When I started this blog I was craaaazy busy shooting for a living and living to shoot.
There was no shortage of fresh images and projects (commercial and personal) to draw from.
A big, hot creative period. These things happen. These things end.
I wondered what I’d post those weeks when nothing much seemed to be happening (except a
bunch of meetings, post production, writing quotes, invoicing, phone calls, not-real-interesting
shoots and way too many e-mails).
This is one of those weeks. I feel like I’m chained to my desk.
I figure that a certain vibe and approach will show itself as tonyfoto/drool progresses. I am a proponent of
process, after all. I believe that fluidity, reaction, instinct and will are the ingredients of that (process). So
I’m going try to keep it loose, react, trust my instincts and post a new entry every Tuesday morning and see
where that leads.
I’m a pretty impatient guy but I realise that this drool thing will unroll over weeks and months. I don’t need
to say it all right now, do I? If I did then you wouldn’t need to come back once a week. Would you?
I’ve got a whole bunch of shooting coming up next week. Let’s see if anything happens there that I can bring here.
You never know.
Too many words.
Here’s too many pictures. And a story that goes along with a couple of them:
(click on image to enlarge)
We were having lunch in Rosedale, Mississippi (pop: 2,414). The Double L Soul Food Kitchen, a plywood shack on
Main Street. After lunch (which was excellent) I asked Lordish Lewis, the cook and owner, if I could take some shots
of her. She said: “Sure”. While I was shooting her an old fellow came up. Lordish introduced him as her dad.
Right after we were introduced he told me, as he straightened his back: “I’m 72 years old. I got 12 children. I been a man”.
I said to him: “Your wife must be quite a woman to bring all those kids into the world”.
He replied: “It took 4 wives”.
Afterwards Lordish told me she’s got brothers and sisters she’s never met.
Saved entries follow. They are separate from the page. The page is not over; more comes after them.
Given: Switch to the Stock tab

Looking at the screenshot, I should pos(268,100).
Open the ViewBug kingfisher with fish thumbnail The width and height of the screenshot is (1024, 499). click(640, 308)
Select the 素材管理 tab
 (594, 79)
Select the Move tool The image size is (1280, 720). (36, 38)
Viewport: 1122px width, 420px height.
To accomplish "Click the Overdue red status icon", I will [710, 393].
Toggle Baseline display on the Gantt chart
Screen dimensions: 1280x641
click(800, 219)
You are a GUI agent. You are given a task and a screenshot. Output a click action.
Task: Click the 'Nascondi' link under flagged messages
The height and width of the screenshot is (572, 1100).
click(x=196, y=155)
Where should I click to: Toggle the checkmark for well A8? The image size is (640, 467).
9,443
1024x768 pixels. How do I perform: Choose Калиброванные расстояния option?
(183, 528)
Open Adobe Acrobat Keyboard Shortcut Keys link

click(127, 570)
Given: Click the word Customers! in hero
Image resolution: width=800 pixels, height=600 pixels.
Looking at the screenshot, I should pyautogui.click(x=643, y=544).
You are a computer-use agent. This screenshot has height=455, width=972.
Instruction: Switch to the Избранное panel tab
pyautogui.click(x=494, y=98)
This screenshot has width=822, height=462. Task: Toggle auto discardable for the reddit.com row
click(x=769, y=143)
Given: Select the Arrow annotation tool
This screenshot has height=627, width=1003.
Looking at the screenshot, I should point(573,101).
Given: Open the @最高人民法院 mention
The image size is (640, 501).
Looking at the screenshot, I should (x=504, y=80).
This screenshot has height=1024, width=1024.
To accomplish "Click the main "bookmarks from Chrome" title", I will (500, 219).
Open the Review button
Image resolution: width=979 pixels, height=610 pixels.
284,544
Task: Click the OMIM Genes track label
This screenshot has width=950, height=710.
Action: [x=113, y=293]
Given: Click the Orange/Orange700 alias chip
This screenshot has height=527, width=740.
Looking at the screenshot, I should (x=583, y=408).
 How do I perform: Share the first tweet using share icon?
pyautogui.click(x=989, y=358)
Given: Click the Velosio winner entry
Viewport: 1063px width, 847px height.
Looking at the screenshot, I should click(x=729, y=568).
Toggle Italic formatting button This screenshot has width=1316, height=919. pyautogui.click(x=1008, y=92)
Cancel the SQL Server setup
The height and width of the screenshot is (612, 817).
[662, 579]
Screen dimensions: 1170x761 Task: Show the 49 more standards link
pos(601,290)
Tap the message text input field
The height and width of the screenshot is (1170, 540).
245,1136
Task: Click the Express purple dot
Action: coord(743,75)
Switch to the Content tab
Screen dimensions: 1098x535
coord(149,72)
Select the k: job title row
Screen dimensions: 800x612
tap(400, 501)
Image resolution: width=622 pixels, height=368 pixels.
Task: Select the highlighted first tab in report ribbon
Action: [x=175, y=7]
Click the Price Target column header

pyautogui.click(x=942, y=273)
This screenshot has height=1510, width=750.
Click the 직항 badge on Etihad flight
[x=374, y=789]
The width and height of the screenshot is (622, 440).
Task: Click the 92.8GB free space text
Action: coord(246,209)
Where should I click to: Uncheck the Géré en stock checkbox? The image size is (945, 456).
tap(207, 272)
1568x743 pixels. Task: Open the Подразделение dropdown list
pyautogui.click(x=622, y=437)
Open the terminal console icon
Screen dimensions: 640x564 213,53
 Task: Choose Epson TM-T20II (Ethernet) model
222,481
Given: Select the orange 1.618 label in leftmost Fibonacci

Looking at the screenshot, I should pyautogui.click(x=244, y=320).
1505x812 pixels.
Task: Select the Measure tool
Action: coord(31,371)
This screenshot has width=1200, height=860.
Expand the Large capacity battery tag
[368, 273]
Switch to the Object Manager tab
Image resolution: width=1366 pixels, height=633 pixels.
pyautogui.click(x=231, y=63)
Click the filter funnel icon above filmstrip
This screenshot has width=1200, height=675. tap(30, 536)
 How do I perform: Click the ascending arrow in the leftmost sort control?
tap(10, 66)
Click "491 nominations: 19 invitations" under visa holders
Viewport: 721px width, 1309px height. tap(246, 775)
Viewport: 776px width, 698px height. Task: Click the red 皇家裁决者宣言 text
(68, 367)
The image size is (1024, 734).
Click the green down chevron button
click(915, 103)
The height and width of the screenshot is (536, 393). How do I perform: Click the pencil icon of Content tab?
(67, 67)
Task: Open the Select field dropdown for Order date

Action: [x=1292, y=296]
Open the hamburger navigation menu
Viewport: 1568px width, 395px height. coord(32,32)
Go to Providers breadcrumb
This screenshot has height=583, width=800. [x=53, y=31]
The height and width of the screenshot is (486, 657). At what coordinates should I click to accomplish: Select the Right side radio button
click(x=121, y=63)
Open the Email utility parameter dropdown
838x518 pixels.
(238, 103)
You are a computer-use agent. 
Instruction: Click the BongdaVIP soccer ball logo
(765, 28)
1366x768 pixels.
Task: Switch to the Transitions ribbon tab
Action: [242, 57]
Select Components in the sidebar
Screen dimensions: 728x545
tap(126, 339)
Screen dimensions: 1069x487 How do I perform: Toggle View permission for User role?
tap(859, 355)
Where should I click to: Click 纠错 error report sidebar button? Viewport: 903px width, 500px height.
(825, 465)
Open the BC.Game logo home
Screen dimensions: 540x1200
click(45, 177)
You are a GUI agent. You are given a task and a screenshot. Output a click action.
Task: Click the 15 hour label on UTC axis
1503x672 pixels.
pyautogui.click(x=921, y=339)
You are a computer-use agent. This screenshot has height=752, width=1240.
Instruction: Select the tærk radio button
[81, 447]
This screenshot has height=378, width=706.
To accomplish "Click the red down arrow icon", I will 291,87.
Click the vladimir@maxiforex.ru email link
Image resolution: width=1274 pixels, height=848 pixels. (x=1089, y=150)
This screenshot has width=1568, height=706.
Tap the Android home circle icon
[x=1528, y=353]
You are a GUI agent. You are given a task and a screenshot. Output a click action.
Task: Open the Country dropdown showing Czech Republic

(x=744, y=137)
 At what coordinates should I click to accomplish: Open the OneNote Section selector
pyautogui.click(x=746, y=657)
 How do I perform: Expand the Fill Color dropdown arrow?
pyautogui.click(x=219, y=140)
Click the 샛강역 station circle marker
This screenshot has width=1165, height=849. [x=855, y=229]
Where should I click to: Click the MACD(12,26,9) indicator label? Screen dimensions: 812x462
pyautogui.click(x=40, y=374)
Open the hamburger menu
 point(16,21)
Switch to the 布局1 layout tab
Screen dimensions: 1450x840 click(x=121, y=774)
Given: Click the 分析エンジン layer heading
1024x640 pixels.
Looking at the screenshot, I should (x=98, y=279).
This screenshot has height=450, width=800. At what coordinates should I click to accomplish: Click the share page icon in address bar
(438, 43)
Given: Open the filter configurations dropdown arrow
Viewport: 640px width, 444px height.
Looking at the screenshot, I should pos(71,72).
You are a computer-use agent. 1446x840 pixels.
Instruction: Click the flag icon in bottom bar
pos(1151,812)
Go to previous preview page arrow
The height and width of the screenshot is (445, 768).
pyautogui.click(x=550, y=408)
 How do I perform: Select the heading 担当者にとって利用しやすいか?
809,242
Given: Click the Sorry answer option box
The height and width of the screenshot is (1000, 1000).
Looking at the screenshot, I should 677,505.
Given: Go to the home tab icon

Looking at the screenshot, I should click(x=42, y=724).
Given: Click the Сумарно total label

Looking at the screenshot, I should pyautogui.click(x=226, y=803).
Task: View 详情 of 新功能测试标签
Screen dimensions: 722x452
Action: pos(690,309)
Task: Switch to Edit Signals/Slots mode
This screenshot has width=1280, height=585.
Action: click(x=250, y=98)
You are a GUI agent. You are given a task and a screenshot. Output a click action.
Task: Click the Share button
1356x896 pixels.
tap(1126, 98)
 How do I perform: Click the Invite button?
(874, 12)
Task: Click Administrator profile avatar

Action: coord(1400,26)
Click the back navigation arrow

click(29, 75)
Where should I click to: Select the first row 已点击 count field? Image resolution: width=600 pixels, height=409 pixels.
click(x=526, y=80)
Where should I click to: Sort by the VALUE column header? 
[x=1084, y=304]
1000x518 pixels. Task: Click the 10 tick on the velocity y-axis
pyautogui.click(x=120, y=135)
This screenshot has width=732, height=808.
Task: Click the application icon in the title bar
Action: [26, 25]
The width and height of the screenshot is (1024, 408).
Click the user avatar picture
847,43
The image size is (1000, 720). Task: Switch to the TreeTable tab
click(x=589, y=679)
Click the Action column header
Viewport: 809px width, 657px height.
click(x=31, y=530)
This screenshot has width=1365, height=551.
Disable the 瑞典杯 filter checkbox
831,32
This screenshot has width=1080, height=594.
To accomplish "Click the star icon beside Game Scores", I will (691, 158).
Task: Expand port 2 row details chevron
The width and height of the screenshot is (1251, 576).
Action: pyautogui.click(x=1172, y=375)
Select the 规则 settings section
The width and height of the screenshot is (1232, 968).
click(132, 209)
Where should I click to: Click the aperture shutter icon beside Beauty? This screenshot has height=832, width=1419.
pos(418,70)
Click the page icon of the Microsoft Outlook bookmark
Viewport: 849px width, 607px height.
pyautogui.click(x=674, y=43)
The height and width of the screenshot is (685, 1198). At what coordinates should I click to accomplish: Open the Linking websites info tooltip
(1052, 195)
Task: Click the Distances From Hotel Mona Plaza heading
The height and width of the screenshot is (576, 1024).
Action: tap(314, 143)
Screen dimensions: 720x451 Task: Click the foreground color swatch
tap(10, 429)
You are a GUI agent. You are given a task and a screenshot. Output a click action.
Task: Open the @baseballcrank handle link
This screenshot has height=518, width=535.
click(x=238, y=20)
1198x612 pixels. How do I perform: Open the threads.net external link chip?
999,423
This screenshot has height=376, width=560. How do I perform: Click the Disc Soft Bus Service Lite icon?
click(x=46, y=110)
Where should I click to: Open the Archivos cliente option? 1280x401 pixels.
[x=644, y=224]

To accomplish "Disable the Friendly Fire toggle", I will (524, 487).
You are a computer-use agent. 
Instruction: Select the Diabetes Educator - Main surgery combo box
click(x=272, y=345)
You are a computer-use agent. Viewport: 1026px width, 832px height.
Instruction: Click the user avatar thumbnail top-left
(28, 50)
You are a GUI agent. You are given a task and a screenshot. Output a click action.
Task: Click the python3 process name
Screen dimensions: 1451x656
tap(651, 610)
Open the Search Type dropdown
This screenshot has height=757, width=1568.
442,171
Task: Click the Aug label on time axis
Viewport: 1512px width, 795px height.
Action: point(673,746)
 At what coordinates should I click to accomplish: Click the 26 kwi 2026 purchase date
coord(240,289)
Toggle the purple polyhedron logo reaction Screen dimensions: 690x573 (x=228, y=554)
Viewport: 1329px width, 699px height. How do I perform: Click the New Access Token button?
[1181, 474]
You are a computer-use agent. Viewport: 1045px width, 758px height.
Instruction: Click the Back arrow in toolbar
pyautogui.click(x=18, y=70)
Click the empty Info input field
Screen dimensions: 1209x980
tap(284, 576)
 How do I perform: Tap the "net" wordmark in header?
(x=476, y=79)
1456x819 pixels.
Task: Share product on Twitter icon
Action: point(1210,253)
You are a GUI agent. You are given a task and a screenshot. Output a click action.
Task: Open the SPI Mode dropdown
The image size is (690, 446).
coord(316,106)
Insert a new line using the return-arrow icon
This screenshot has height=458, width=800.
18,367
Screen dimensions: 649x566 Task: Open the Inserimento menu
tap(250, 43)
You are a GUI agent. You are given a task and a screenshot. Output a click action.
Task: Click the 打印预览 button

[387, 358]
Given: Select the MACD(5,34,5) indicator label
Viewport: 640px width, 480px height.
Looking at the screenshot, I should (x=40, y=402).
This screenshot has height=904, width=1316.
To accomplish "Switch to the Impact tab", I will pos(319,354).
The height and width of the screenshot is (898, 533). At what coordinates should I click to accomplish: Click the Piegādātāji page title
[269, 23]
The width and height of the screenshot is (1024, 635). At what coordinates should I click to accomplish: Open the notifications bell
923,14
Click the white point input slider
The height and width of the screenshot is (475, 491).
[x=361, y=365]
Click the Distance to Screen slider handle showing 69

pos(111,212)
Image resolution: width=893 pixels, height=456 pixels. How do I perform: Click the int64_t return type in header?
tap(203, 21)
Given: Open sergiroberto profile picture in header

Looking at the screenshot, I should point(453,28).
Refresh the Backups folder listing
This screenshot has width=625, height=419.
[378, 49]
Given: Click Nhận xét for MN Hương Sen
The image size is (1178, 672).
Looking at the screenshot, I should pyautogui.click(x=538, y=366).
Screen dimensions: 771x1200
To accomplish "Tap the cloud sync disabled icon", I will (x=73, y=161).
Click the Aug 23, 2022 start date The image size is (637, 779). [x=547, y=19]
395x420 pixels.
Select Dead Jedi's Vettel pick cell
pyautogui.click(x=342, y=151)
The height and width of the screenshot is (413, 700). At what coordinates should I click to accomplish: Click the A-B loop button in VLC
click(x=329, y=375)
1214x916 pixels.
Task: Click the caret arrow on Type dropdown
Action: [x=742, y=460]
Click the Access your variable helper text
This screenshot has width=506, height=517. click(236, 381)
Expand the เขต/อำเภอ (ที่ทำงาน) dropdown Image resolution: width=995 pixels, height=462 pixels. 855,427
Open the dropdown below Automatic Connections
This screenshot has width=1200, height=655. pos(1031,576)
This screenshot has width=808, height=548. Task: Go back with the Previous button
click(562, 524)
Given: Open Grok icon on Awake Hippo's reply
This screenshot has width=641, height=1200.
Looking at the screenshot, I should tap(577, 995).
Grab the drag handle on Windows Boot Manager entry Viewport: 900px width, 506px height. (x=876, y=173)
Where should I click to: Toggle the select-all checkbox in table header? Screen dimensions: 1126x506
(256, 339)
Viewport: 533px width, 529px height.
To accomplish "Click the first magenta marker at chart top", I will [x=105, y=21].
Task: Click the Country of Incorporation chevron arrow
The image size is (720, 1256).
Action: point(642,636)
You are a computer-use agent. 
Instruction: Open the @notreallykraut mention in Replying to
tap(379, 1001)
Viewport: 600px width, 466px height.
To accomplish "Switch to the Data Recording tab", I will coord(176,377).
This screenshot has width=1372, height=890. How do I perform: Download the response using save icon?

(click on image to enlarge)
Tony,
Lordi, lordi you do get yourself into some strange places and pickles. Lordish Lewis and the Double L Soup Kitchen are just too real to be made up. What is it that makes Americans so accessible and accommodating? Why are people everywhere today dropping their drawers (figuratively speaking) to reveal themselves to the camera? Whatever, it makes for some great grits and photo vittles.